アイリはざっとそれに目を通した後、みるみる目を見張って、ファビアーノから奪い取るようにそれを手にした。目を疑って何度読み返しても、内容は同じ。線で引いたような几帳面な文字が、アイリを責め立てている。手紙を持つ手が震え、紙がぐしゃりと音を立てた。

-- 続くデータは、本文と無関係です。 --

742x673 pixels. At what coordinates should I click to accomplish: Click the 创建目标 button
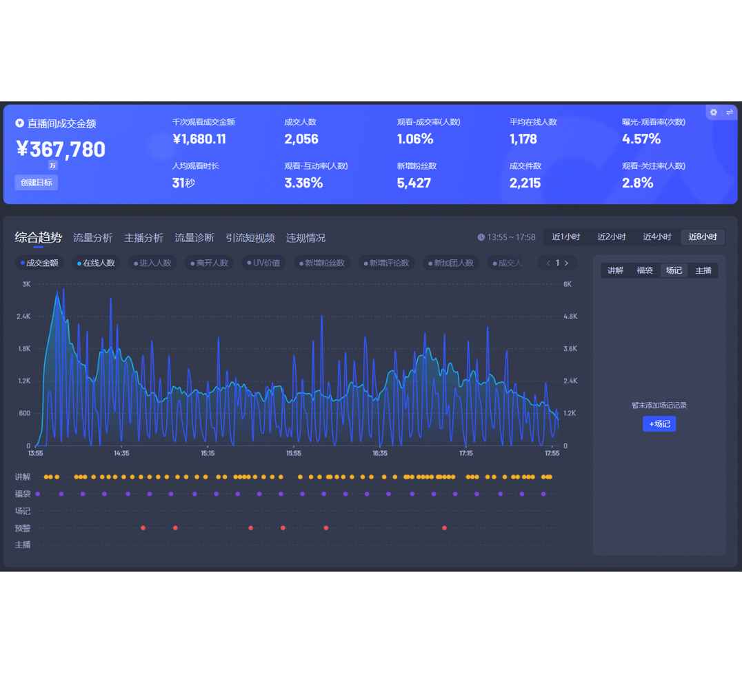(x=36, y=183)
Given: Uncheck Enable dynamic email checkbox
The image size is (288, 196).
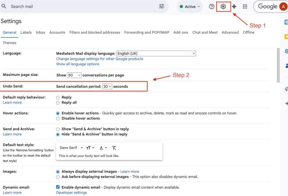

あり得ない。そう思った。こんな事、ある筈が無い。だって自分はこんなにも、ファビアーノの隣で幸せなのに。第一、エヴァルドにそういった慰めを求めた事など、アイリはこれまで一度も無かった。頭を過った事すらない。それは逃げであると知っていたのだから。


エヴァルドの事は好きだ。けれどそれは友人として。アイリの中でそれは確定事項で、揺らぐことは無い。ファビアーノに対しても、自分の思いが伝わるようにと接してきて、今のこの幸福があったはずだ。それなのに。


泣きそうになりながら、しかし決して涙は零さず、アイリはその紙を打ち捨てるように床に投げ捨てた。手紙の件を黙っていたのは、確かに自分に非がある。けれど、これはあんまりではないだろうか。


ファビアーノは無感動に、その様子を眺めている。その姿は、信じてくれていなかったのか、というアイリの悔しさと怒りを掻き立てるには、十分過ぎるほどだった。


「こんなっ……! こんなでたらめを信じたのですか!? 私がそんな女だと? 私があなたを欺くような真似をすると? 私がこんな、私がっ……、エヴァルド様だって、こんなことをするような……!」

「来い」


突然、ファビアーノはアイリの手を取り、無理矢理引きずっていく。その先にあるのは寝室だ。


つい最近も来た場所であり、安らげる場所でもある。しかし、こんな風には行きたくない。アイリは必死で踏み留まろうとしたが、ファビアーノの力に敵うはずもなく……。


「痛っ、離して、くださ、きゃっ」


ベッドの上に放り投げるようにして手を離し、馬乗りになったファビアーノが、アイリを見下ろしながら問う。


「お前は誰の妻だ」


アイリは僅かに潤んだ瞳で、ファビアーノを見上げた。たとえ望まぬ状況でも、答えが変わる事は無い。


「……もちろんあなたです、陛下」

「ならば、なおさらそれを分からせてやらねばならんな」

「ゃ、待って……」


服に手をかけられたアイリは身を捩るが、ファビアーノの手は緩まない。今度こそ、アイリの瞳から涙が零れ落ちた。


「お前に拒否する権利は無い。エヴァルドの事など、忘れさせてやる」


そう言うとファビアーノは、嫌がるアイリの首筋に顔を埋めた。